*PROBLEM TO WORK ON*:
Everything from the line with "The width and height of the screenshot is (690, 395)." to the last line of the material below is what to reproduce, exactly and with no other lines.

*THE RECORDS*:
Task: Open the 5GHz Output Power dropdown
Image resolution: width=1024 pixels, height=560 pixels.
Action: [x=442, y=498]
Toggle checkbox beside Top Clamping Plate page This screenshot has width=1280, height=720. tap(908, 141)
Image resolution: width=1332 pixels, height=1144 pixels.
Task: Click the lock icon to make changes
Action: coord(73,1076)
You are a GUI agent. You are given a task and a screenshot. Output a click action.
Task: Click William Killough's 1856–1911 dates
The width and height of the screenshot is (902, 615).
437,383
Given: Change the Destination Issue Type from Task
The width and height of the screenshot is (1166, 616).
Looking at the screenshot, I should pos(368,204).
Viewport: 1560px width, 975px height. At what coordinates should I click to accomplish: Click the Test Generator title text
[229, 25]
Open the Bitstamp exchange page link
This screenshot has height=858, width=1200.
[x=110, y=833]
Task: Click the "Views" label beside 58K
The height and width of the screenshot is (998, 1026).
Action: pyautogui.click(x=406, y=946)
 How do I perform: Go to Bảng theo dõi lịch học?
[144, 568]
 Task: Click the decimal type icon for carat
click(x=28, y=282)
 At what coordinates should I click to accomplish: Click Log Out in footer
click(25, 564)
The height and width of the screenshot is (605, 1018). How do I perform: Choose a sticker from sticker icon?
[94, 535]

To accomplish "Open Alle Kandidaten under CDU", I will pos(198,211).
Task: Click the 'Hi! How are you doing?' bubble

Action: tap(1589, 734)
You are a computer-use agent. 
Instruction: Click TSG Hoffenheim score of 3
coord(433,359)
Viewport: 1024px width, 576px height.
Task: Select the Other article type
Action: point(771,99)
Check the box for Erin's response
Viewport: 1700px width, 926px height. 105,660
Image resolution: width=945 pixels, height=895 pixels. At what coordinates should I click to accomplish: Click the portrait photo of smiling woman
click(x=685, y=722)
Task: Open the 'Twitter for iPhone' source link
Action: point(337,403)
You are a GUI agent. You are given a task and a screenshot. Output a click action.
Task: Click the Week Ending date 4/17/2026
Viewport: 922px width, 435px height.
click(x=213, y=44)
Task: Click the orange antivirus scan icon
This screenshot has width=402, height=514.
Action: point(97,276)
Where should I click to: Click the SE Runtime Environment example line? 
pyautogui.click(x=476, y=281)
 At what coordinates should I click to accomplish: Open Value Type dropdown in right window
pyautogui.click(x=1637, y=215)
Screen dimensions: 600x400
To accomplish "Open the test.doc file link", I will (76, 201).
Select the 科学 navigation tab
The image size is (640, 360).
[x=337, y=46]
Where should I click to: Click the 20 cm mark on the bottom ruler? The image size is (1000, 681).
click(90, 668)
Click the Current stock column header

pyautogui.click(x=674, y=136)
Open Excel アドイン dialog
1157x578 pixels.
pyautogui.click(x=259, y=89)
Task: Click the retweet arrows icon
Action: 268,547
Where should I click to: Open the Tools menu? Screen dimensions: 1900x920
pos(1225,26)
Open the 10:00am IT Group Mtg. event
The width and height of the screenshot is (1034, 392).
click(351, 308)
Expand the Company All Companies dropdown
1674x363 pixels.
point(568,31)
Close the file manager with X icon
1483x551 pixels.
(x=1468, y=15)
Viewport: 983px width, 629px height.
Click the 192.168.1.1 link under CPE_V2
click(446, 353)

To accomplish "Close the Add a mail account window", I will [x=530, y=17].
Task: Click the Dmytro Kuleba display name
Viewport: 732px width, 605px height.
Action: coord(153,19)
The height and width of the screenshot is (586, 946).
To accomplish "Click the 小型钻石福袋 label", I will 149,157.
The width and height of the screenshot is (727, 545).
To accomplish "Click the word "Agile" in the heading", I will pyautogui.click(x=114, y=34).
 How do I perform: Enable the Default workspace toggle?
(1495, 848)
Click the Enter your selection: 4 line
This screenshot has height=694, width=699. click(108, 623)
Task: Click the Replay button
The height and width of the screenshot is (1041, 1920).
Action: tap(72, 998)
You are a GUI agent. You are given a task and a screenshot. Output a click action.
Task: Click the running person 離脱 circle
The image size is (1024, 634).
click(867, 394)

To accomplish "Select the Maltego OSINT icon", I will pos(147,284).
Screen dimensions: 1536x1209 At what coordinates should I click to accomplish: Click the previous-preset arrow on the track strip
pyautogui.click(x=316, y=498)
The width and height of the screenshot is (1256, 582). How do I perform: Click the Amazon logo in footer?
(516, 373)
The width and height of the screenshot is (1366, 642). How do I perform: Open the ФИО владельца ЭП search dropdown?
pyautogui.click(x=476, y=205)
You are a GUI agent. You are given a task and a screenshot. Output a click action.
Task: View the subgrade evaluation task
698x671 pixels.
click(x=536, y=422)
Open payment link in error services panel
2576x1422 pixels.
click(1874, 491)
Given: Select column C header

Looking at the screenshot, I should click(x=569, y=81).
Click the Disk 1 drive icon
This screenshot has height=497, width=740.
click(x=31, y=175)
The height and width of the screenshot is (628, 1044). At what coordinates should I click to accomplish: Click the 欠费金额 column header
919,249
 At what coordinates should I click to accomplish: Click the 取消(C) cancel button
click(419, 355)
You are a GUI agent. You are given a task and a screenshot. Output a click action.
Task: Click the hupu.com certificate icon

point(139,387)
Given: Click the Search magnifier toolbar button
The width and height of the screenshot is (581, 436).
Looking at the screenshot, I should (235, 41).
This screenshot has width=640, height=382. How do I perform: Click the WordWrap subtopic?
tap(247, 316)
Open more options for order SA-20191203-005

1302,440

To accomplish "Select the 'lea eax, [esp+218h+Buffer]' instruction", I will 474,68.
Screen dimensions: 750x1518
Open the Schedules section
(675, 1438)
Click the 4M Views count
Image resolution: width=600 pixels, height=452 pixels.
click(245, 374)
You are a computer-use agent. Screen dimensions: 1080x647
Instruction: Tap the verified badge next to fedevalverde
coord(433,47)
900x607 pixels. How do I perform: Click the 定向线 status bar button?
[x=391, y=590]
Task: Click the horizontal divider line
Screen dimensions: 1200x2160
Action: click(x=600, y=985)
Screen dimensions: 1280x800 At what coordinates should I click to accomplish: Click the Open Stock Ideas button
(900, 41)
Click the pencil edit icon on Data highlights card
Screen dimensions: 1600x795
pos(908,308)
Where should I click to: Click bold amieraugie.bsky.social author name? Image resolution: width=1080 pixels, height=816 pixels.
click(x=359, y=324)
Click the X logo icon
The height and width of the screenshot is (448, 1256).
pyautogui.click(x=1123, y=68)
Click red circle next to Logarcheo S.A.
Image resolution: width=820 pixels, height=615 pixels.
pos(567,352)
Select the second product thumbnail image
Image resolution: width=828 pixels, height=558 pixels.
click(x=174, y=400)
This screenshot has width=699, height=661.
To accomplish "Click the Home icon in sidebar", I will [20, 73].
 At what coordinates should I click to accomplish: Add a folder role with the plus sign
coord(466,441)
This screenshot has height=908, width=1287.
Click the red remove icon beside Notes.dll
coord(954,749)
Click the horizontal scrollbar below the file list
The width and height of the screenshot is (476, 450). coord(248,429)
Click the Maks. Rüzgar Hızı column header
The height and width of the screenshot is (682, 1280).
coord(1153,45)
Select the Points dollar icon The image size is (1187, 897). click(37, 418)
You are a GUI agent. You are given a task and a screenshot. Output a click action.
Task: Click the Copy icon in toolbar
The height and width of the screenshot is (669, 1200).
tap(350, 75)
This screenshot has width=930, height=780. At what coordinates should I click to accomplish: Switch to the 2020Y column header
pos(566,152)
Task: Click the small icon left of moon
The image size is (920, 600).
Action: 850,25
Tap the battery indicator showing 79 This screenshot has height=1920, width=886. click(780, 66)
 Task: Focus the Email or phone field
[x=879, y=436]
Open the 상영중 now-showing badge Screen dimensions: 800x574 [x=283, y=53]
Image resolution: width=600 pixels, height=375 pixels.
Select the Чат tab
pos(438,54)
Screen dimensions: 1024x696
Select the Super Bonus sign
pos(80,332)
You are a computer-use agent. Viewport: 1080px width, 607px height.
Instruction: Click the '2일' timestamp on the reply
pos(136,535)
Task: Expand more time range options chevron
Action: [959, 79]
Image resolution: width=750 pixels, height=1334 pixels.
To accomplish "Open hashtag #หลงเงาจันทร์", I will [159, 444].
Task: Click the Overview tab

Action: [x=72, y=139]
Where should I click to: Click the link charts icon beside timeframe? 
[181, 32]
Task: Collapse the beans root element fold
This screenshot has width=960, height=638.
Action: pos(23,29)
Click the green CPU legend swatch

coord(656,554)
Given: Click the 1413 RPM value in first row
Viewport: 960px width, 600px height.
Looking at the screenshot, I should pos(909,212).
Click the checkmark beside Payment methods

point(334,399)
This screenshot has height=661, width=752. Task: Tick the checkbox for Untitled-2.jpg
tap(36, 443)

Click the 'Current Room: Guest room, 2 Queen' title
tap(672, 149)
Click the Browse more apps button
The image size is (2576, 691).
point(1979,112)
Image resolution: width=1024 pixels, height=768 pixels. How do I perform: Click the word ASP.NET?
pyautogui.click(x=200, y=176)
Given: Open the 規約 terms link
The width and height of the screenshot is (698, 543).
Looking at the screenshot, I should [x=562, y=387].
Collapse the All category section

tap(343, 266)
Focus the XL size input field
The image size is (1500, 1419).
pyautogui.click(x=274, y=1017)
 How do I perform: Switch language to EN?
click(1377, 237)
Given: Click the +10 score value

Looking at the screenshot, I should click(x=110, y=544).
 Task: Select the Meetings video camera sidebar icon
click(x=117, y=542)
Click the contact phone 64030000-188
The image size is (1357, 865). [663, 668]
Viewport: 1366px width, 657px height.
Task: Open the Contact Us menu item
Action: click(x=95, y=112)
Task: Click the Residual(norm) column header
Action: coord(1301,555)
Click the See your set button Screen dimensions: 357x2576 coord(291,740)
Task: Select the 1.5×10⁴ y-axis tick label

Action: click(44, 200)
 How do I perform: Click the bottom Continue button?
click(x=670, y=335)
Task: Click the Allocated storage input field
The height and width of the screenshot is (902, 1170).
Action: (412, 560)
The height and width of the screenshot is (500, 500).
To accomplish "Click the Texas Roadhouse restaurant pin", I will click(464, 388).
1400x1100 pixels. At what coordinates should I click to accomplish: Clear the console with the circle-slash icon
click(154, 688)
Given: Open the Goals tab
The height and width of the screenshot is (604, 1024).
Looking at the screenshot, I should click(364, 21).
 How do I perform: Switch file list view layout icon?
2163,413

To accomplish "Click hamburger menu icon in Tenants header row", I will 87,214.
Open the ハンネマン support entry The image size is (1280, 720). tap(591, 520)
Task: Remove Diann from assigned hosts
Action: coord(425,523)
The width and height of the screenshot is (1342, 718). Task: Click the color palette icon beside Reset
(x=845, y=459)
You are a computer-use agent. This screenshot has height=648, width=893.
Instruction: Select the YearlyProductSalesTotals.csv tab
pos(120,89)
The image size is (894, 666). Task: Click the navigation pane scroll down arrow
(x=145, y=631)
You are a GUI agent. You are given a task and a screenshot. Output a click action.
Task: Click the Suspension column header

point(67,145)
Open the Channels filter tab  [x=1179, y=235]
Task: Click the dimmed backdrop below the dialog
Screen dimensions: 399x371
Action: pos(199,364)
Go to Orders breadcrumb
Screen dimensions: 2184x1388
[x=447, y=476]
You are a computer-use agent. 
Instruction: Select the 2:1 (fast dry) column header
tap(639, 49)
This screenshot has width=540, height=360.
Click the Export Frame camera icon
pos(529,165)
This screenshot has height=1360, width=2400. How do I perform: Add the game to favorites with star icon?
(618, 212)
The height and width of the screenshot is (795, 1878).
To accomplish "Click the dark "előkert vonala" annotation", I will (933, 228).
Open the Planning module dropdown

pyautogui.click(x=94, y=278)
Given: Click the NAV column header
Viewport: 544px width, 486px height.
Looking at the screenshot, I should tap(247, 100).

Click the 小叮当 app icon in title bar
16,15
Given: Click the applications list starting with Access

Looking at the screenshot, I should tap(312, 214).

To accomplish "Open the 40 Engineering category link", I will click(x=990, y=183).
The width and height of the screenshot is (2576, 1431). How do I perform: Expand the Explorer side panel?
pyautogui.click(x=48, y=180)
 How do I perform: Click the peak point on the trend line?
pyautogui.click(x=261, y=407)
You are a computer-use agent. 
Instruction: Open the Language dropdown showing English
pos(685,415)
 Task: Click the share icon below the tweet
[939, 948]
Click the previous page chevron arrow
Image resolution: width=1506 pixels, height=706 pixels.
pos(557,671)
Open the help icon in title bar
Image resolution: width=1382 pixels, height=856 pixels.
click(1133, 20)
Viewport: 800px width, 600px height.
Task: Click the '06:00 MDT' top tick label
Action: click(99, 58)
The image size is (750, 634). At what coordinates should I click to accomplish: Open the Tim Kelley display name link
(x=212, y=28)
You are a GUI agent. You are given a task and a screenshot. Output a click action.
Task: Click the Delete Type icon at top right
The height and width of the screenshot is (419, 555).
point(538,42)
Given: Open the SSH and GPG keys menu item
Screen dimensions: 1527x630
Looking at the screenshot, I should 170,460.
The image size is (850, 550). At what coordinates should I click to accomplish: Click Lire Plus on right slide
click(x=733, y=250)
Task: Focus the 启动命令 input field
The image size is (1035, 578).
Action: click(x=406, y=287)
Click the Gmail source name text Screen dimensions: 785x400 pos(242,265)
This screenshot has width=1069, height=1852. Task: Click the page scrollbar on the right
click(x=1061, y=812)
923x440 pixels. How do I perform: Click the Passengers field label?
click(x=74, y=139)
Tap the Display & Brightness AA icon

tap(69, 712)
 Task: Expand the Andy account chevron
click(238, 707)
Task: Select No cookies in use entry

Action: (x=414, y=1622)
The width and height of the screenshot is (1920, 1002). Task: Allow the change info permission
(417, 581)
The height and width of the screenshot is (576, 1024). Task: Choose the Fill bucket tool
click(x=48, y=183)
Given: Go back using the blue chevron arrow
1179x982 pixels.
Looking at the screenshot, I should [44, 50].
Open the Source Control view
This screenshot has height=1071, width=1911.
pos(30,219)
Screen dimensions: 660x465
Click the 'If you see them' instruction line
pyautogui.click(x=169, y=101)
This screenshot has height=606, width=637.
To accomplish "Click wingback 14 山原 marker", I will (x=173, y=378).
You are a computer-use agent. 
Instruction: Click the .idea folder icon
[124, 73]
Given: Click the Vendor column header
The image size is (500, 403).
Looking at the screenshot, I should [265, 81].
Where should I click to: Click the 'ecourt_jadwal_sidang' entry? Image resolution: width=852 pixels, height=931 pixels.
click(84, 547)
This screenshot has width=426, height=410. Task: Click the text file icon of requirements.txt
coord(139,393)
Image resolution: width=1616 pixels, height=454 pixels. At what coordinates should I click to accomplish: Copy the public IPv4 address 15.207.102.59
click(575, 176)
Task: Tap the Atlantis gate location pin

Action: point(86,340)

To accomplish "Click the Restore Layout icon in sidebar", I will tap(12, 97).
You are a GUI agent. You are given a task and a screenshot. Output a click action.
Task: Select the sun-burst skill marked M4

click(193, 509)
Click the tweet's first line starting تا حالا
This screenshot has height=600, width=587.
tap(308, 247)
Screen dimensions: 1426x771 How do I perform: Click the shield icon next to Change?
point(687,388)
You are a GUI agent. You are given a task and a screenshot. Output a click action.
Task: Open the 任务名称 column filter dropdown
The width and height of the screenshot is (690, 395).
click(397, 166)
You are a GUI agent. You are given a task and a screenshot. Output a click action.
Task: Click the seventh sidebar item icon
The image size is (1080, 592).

*EXERCISE RESULT*:
The width and height of the screenshot is (690, 395).
click(397, 166)
You are a GUI agent. You are given a task and a screenshot. Output a click action.
Task: Click the seventh sidebar item icon
The image size is (1080, 592).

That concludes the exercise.